It is theatrical law that the more obscure and unpronounceable a name is, then the more successful that actor will be (take Benedict Cumberbatch and Joaquin Phoenix). And of course, there are also names that are pronounced totally differently to the way they are spelt (done for no reason whatsoever but to make the actor sound more posh) – for example Ralph Fiennes (pronounced Rafe not Ralf) and Mrs Bucket (pronounced Bouquet, dear). Actors who have unpronounceable names are notoriously popular with film directors – so by the time everyone knows how to say yours, you will probably have starred in at least two films directed by Steven Spielberg. Lucky you, dear.

However, if you are going to give yourself a stage name, think of how you want to be perceived. Your name, just like where you trained and how floppy your hair is, will have an alarming effect on the work you get. If you want to work at the Royal Shakespeare Company, you need an upper-class name such as Tarquin or Frances (it is Royal after all, dear). If you want to work in panto, have something fun such as Mr Bumbles, and if you want to work in porn, have something naughty like Ben Dover.

If you want to be very clever, give yourself the surname of someone famous – then casting directors will get you in purely because they think you’re related to a celebrity. Favourite surnames are Strallen, Redgrave and Barrowman.
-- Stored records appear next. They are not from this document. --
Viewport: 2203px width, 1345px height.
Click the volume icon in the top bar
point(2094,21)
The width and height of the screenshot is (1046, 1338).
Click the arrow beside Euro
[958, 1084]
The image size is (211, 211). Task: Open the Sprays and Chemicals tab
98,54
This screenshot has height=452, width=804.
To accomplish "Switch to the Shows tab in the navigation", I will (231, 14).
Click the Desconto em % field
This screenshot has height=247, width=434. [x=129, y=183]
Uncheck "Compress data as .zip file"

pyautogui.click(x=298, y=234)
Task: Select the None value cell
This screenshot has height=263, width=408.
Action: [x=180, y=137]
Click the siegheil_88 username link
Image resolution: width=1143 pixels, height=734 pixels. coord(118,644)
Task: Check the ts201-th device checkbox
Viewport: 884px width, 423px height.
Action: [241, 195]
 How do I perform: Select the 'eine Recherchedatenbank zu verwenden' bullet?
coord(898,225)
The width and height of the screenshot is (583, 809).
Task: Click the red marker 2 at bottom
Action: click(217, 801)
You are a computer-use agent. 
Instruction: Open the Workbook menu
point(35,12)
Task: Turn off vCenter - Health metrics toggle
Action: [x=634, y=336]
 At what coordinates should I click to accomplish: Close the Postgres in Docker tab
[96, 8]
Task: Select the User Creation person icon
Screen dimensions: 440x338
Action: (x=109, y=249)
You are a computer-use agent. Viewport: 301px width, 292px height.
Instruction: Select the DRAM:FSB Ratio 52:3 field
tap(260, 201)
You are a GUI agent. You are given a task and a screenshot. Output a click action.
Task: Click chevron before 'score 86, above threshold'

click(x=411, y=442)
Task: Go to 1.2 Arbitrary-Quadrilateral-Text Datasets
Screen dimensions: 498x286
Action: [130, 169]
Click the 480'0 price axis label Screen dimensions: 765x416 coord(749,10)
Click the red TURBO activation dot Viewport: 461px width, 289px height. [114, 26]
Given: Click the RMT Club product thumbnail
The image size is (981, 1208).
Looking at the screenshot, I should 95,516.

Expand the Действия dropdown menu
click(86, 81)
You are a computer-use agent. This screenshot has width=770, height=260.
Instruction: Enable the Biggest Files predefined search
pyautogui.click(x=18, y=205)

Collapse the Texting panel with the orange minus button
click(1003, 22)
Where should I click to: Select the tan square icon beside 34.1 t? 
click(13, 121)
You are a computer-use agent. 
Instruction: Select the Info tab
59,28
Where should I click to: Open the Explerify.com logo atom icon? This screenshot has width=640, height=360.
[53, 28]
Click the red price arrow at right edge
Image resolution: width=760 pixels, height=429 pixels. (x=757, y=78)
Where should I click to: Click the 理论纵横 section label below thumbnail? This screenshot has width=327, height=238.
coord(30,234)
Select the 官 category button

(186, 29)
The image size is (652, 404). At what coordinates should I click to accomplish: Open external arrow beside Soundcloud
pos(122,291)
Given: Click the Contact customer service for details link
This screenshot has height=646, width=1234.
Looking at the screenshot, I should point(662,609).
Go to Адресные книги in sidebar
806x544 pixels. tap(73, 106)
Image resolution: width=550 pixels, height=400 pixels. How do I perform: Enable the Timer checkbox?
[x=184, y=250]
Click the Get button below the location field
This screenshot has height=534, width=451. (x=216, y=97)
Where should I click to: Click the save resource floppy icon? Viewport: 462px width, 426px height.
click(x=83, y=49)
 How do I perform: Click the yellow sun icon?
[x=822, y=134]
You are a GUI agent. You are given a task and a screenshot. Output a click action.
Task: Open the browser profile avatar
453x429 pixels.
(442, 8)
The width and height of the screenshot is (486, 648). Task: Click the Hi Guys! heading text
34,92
When getting a stage name, it is much simpler to change your surname, as your forename is what you’ve mostly responded to since birth. It can be rather embarrassing forgetting that you’ve changed your first name from Dave to Dialysis – particularly during rehearsals.

Avoid trying to be too avant-garde and choosing names such as Apple, Kitchenette, Library and Shitface – as these names will cause bullying, concern and general mocking. And also avoid a name linking you to famous idiots such as Donald Trump – you don’t want everyone thinking you’re related to a mop-haired American who resembles a wet fart, dear.

A good way of deciding on a stage name is thinking how it will sound when playing your dream role. ‘Tallulah Tampon playing Hamlet’ sounds rather ridiculous, but ‘Hawk Ledger playing Macbeth’ sounds rather sexy.

If you get particularly confused, the odd letter in the middle of your normal name can work a treat. For example, Richard E Grant. That middle letter made all the difference to his career. Without it, Richard Grant would have been lucky to get an acting job at Frinton, dear.

Finally, when you’ve decided on your stage name, let everyone know about it. Tell your family, friends and colleagues, and get them to shout it at you constantly for at least 24 hours. This will help you remember what the hell you’re actually called now, and your new identity will be born. Bravo, dear.